- Exercise aim:
Pictures excluded, reproduce exactly the lines below from the one with "Like Gaby's tweet with 204 likes" through the one with "You are a computer-use agent.", both included.

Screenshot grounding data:
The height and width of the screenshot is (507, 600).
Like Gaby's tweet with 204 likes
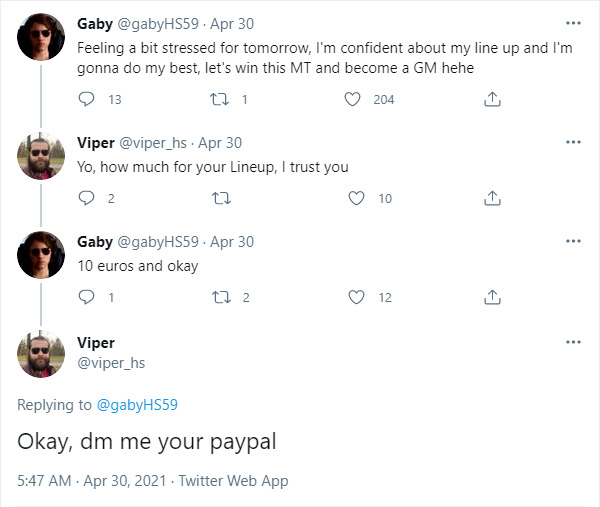coord(353,99)
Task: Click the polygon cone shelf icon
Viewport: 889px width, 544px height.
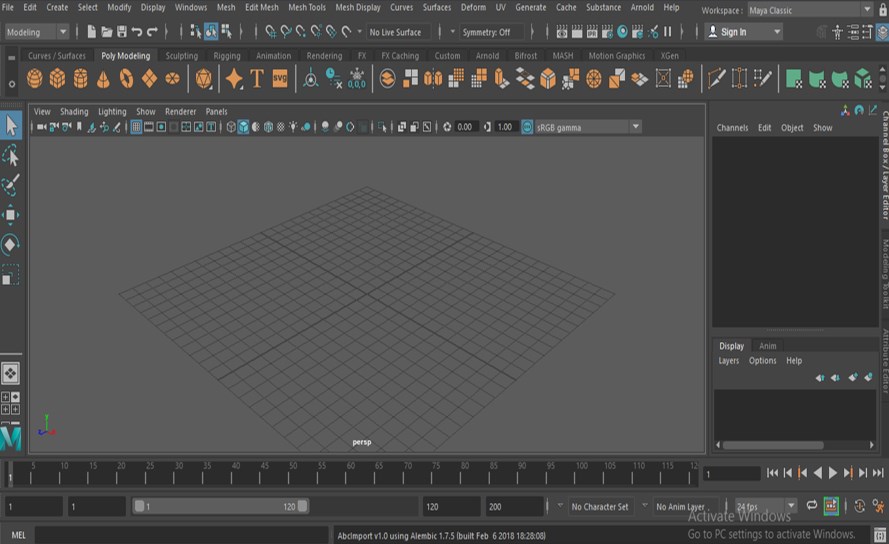Action: tap(103, 79)
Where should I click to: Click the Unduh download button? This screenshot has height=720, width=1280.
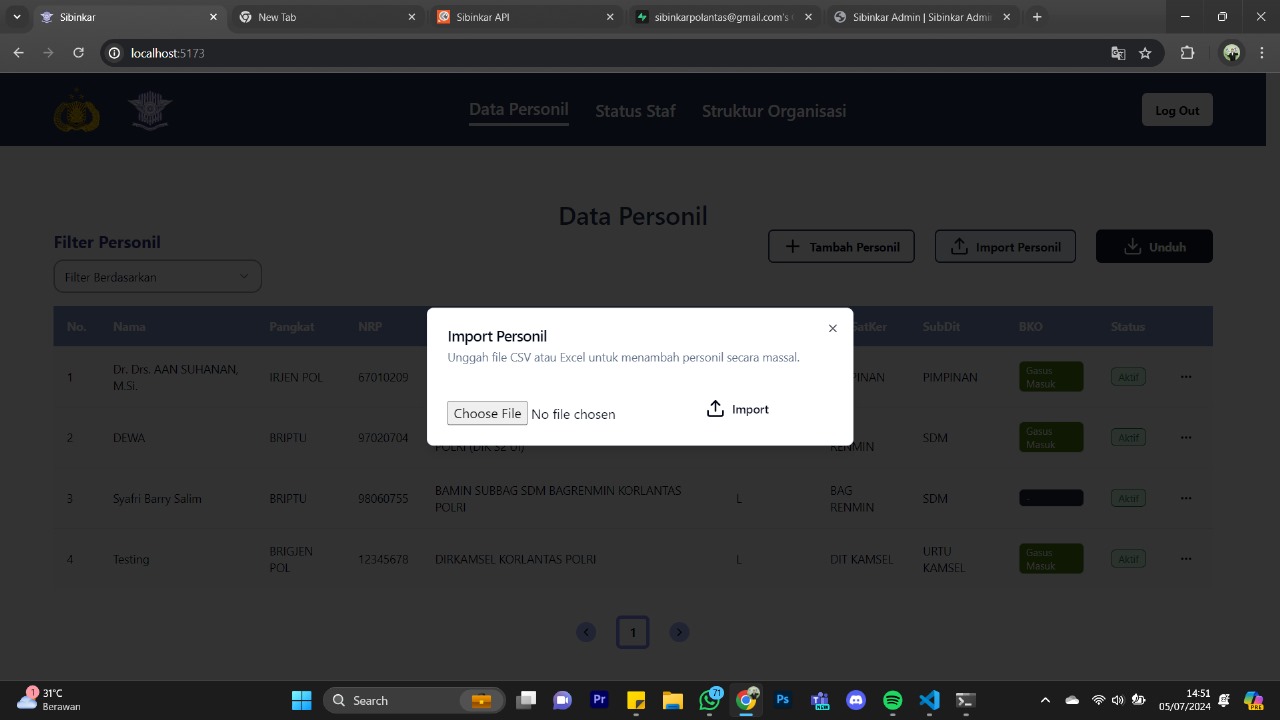1154,247
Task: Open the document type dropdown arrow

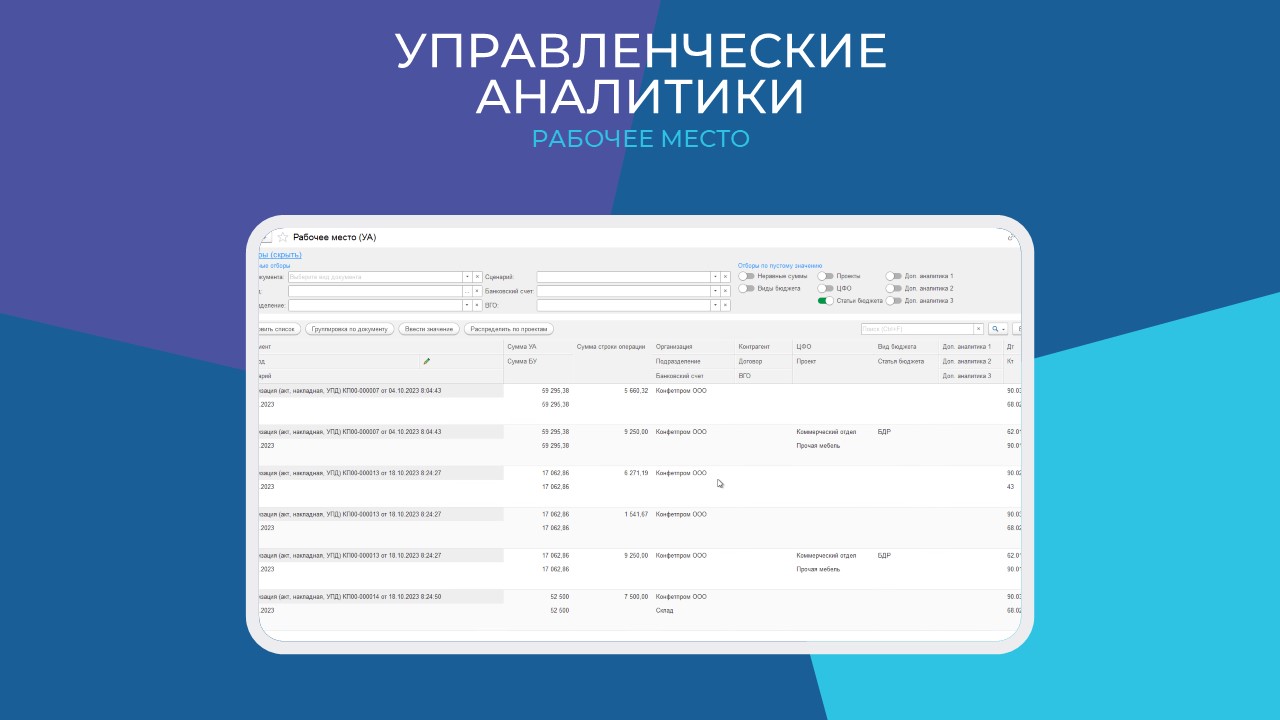Action: pyautogui.click(x=466, y=277)
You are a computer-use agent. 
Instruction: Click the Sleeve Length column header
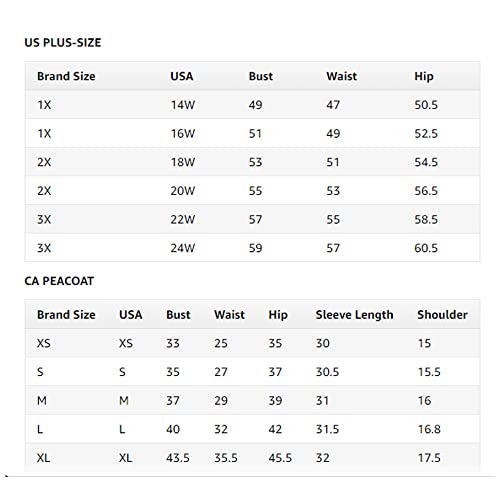click(x=354, y=315)
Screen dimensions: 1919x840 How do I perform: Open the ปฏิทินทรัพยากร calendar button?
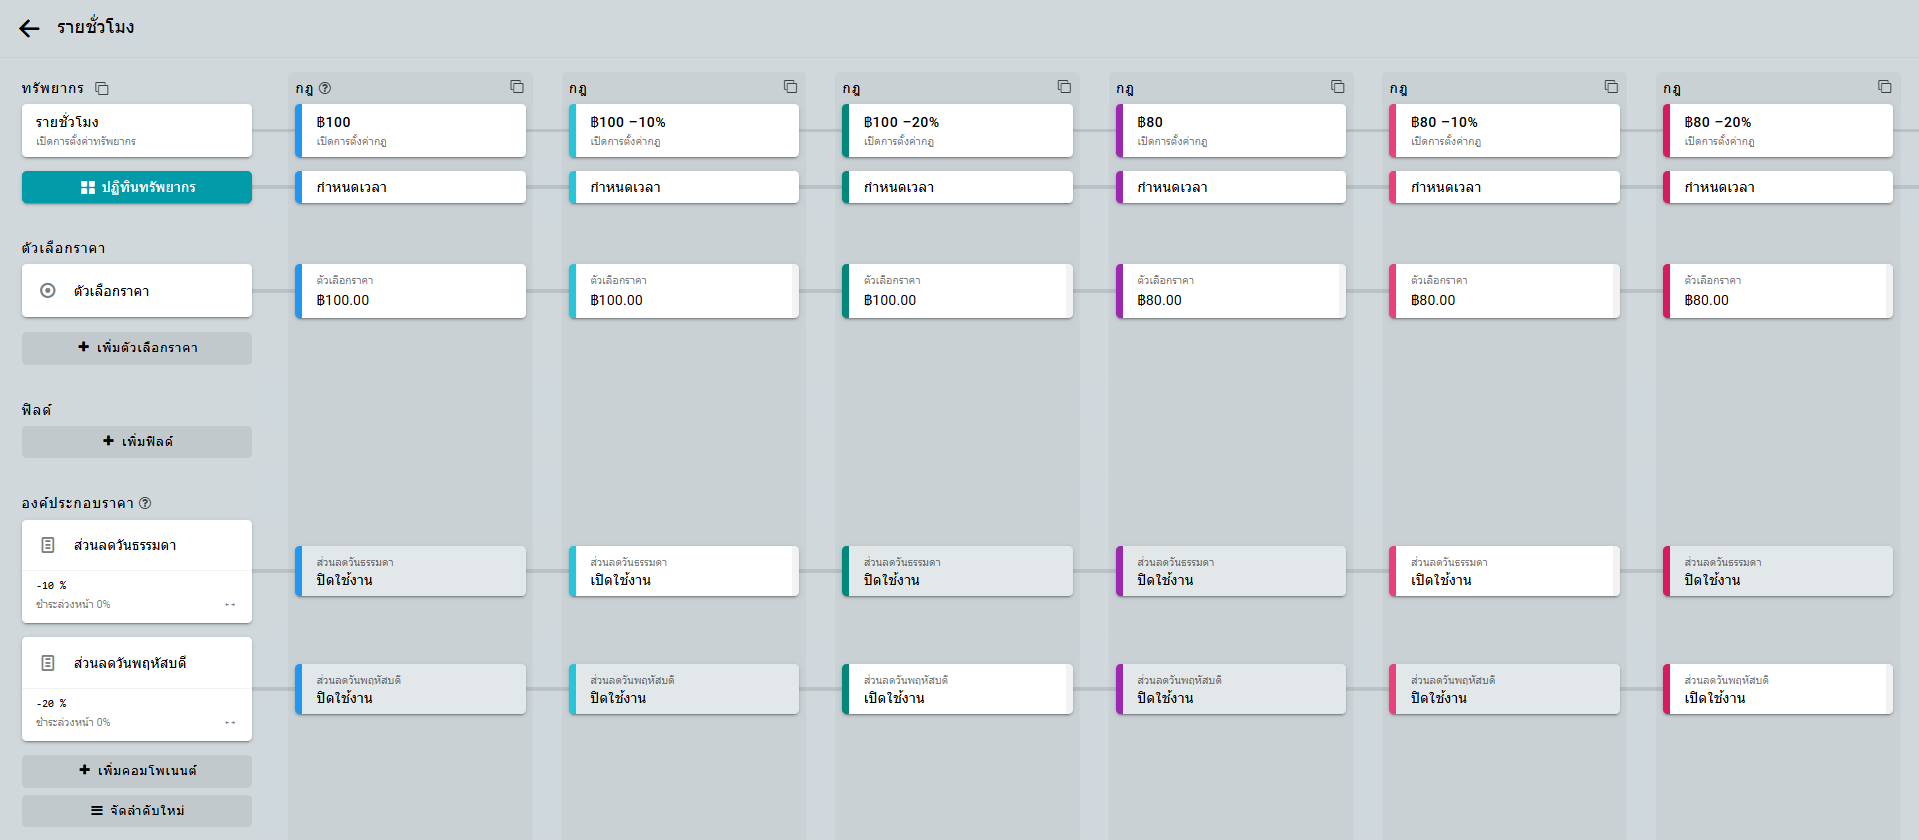tap(137, 187)
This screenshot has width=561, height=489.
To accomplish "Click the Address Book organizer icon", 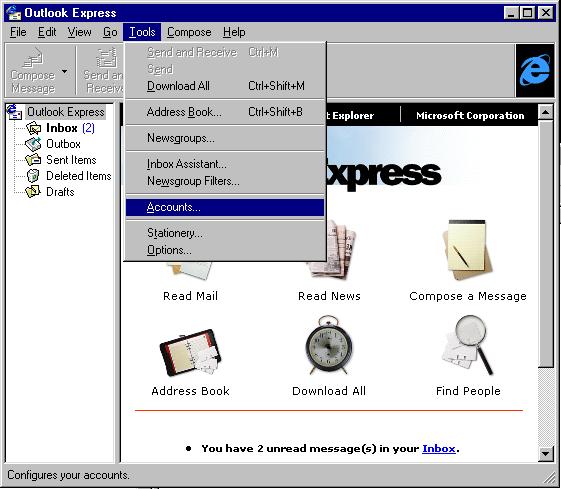I will click(190, 352).
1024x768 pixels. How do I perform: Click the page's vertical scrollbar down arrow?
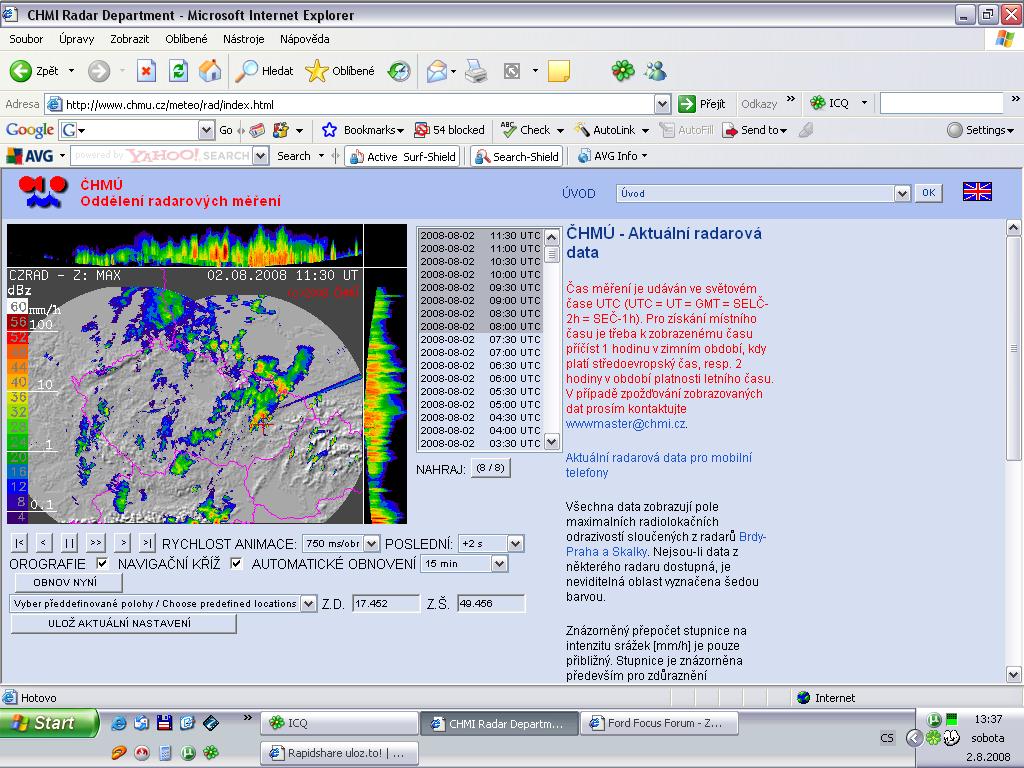[x=1013, y=675]
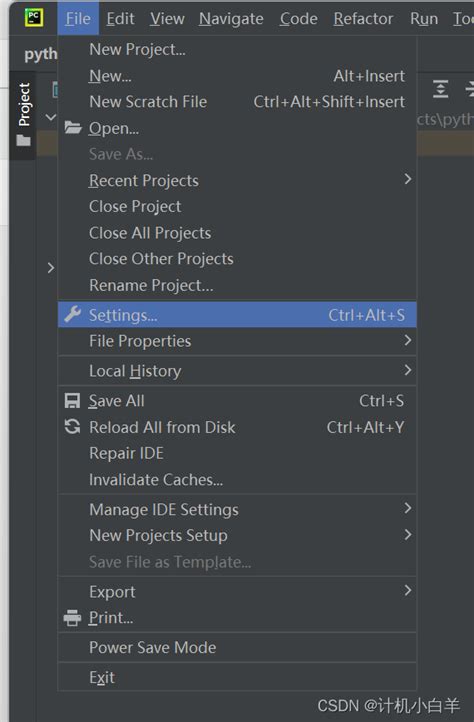Open the Navigate menu
The width and height of the screenshot is (474, 722).
click(x=231, y=18)
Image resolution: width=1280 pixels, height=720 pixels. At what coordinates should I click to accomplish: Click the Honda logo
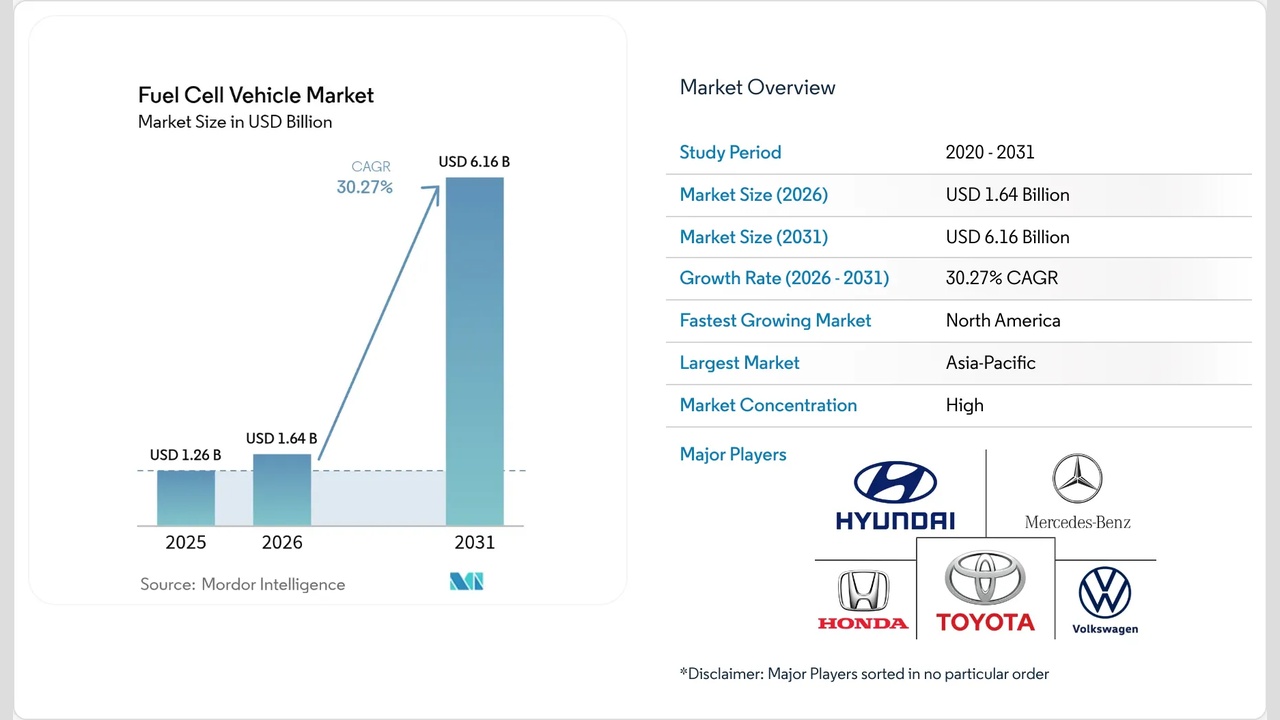click(x=862, y=593)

- Reply:
Like Gaby's tweet with 204 likes
coord(353,99)
Task: Click the polygon cone shelf icon
Viewport: 889px width, 544px height.
Action: tap(103, 79)
Where should I click to: Click the Unduh download button? This screenshot has height=720, width=1280.
1154,247
Task: Open the document type dropdown arrow

Action: pyautogui.click(x=466, y=277)
You are a computer-use agent. 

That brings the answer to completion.